— PROVIDED RECORDS —
· · · · ·
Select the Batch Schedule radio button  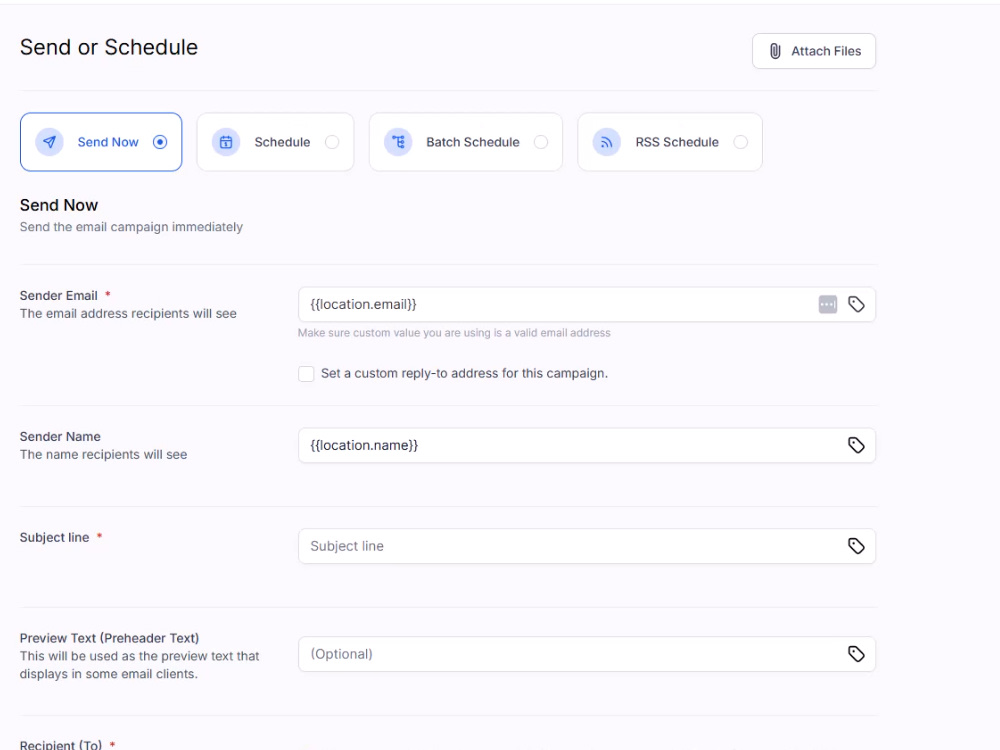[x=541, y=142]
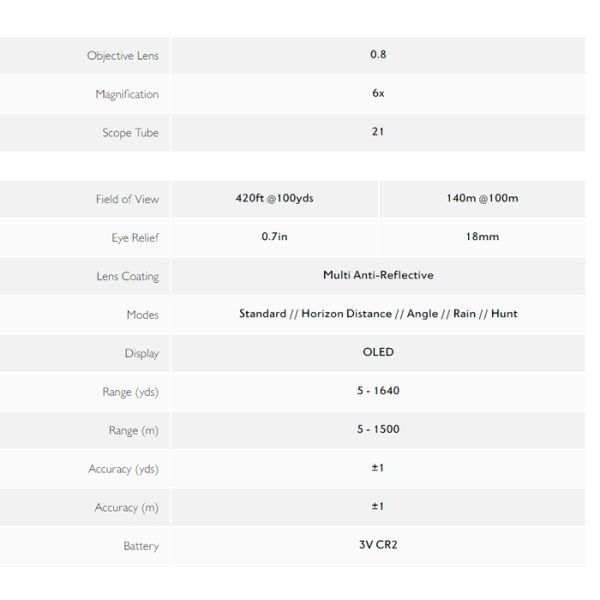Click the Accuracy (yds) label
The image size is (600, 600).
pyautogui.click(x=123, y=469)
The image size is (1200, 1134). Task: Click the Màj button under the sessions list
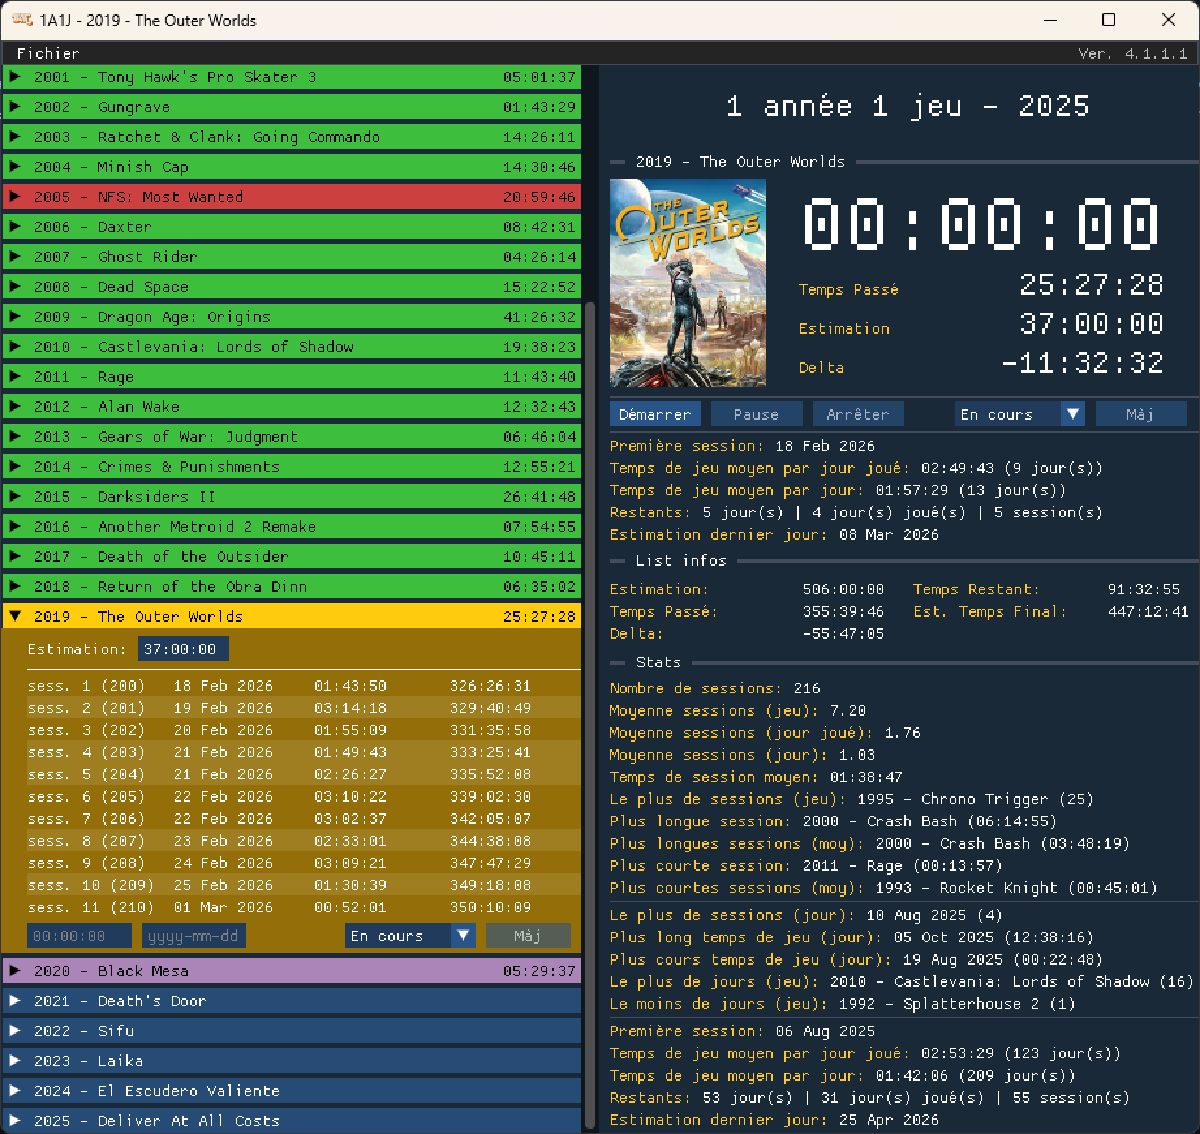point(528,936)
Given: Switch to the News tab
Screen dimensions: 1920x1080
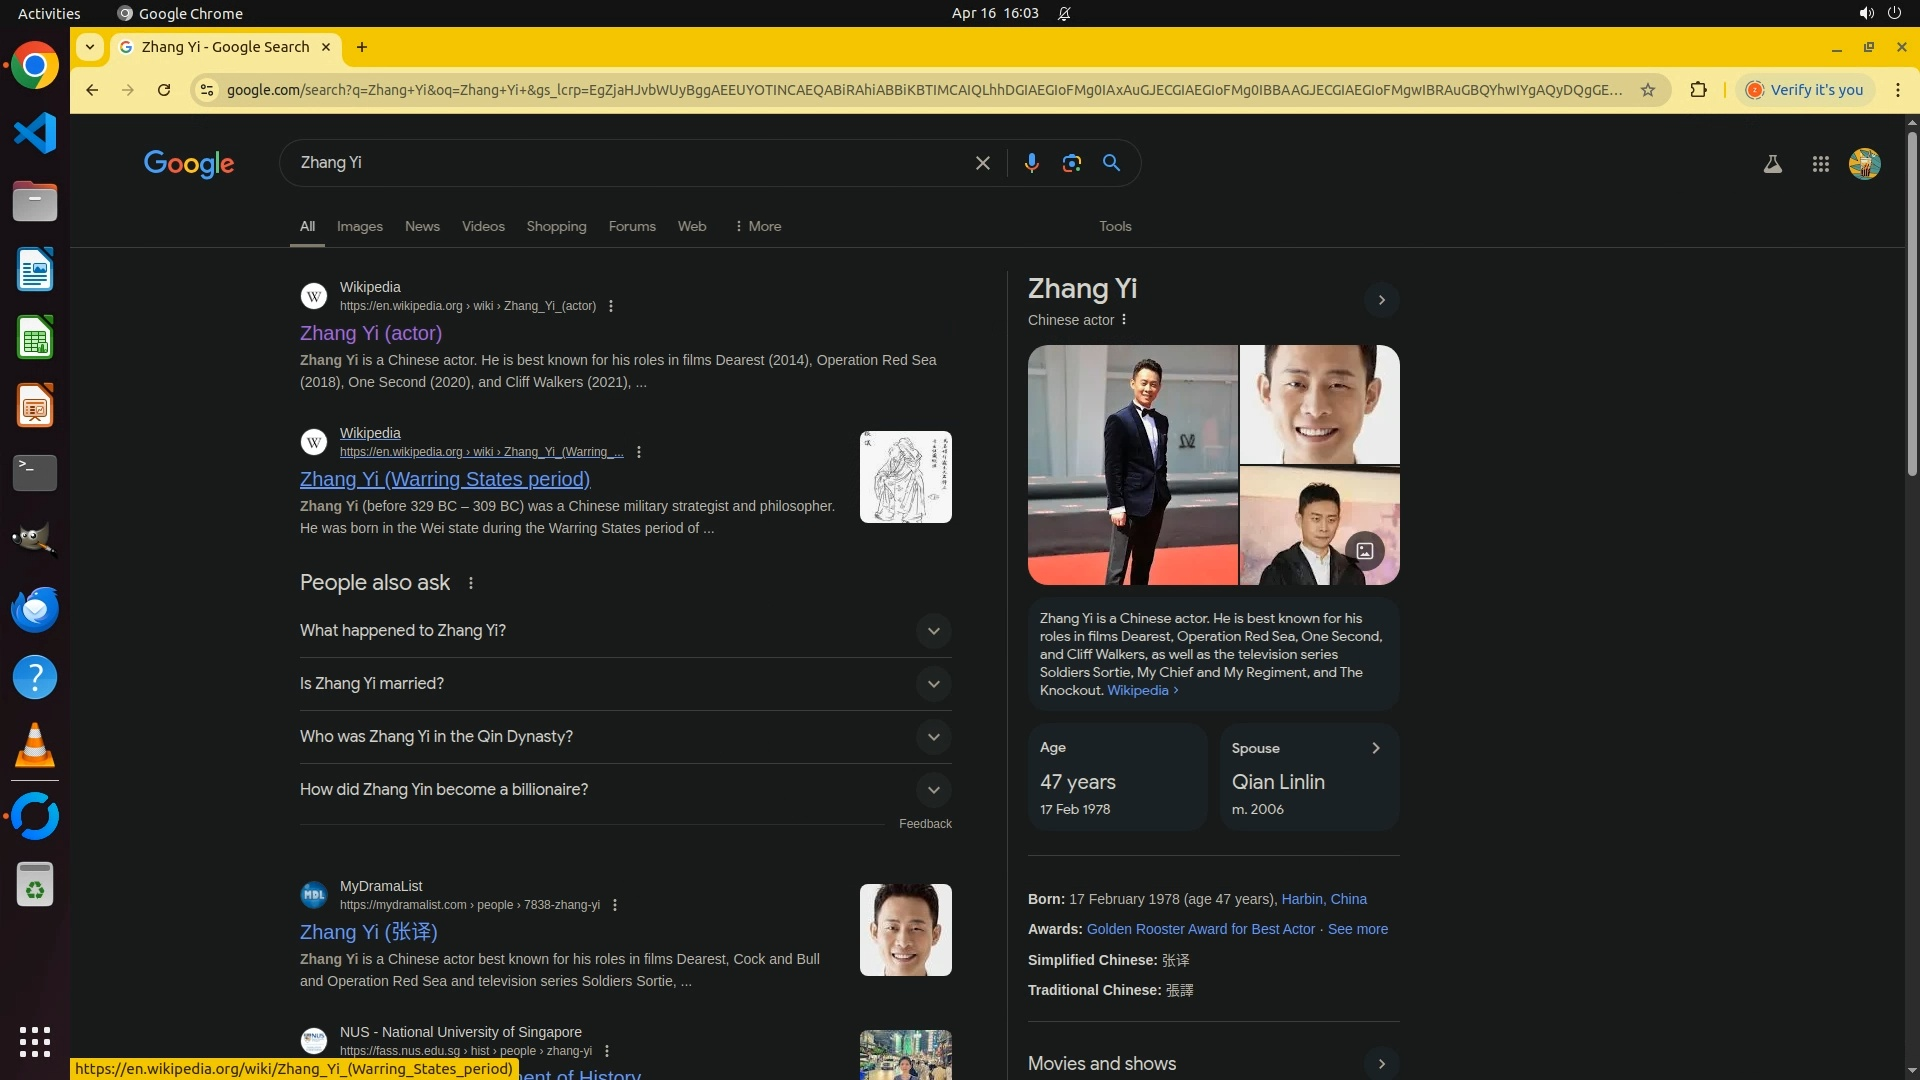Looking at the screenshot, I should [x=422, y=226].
· · · · ·
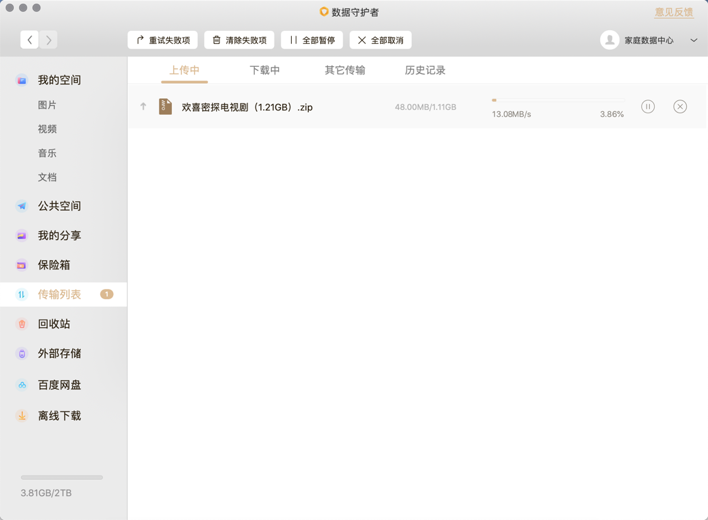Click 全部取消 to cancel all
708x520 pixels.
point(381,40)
· · · · ·
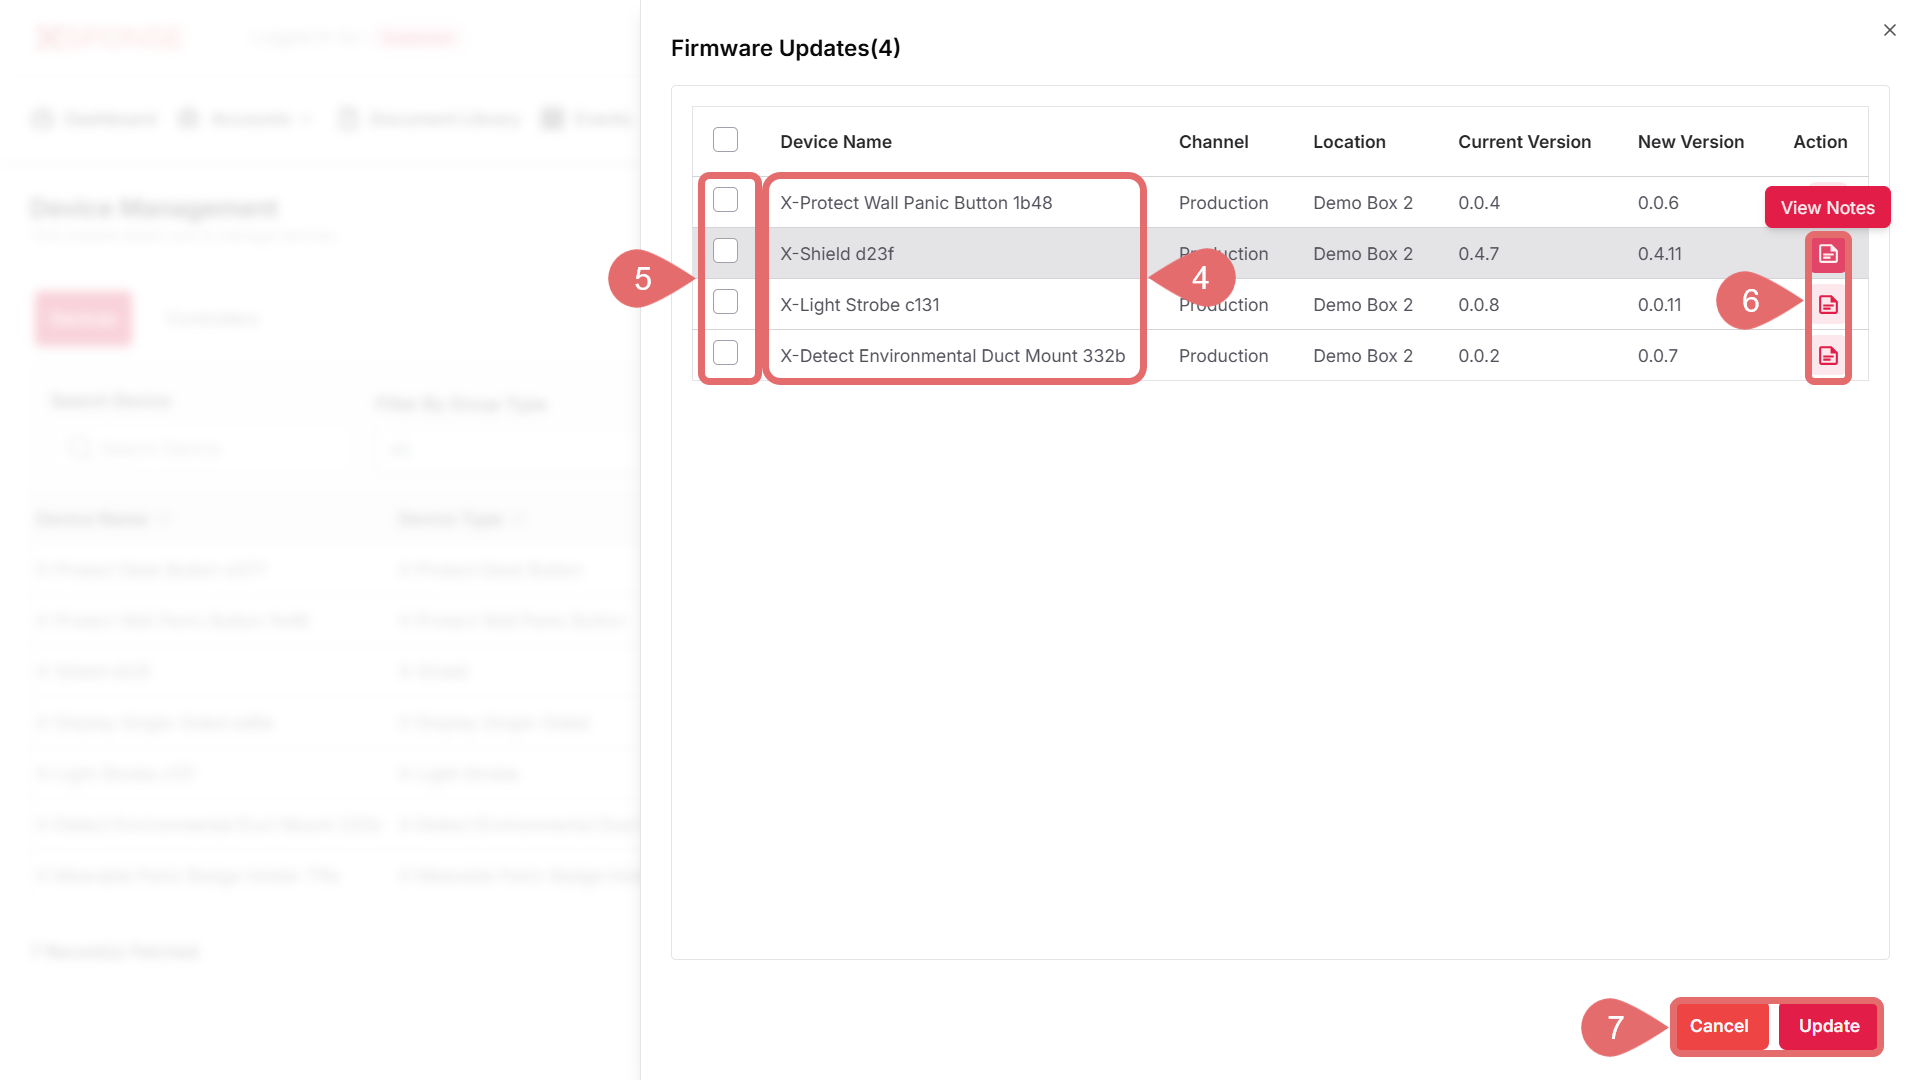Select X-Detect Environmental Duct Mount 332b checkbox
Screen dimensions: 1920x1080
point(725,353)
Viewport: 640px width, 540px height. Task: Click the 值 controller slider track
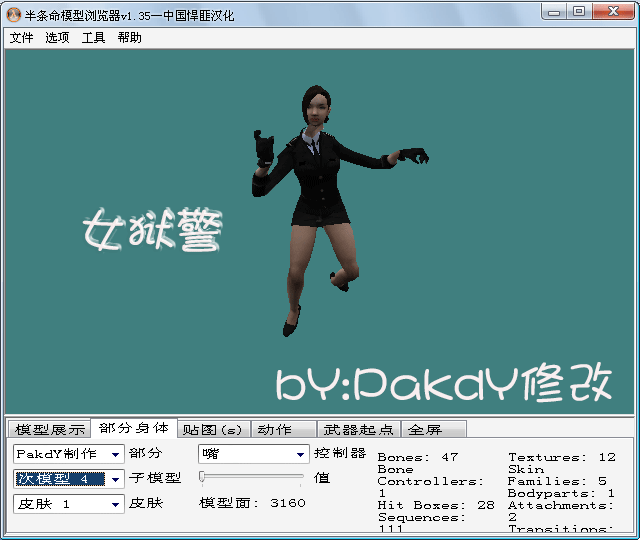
· · · · ·
— REQUIRED TASK —
Print the listing from the line that contains "Click 全部取消 to cancel all" up to and including the line that contains "point(381,40)", leaving out the pictures.

— RESPONSE TO THE TASK —
Click 全部取消 to cancel all
708x520 pixels.
point(381,40)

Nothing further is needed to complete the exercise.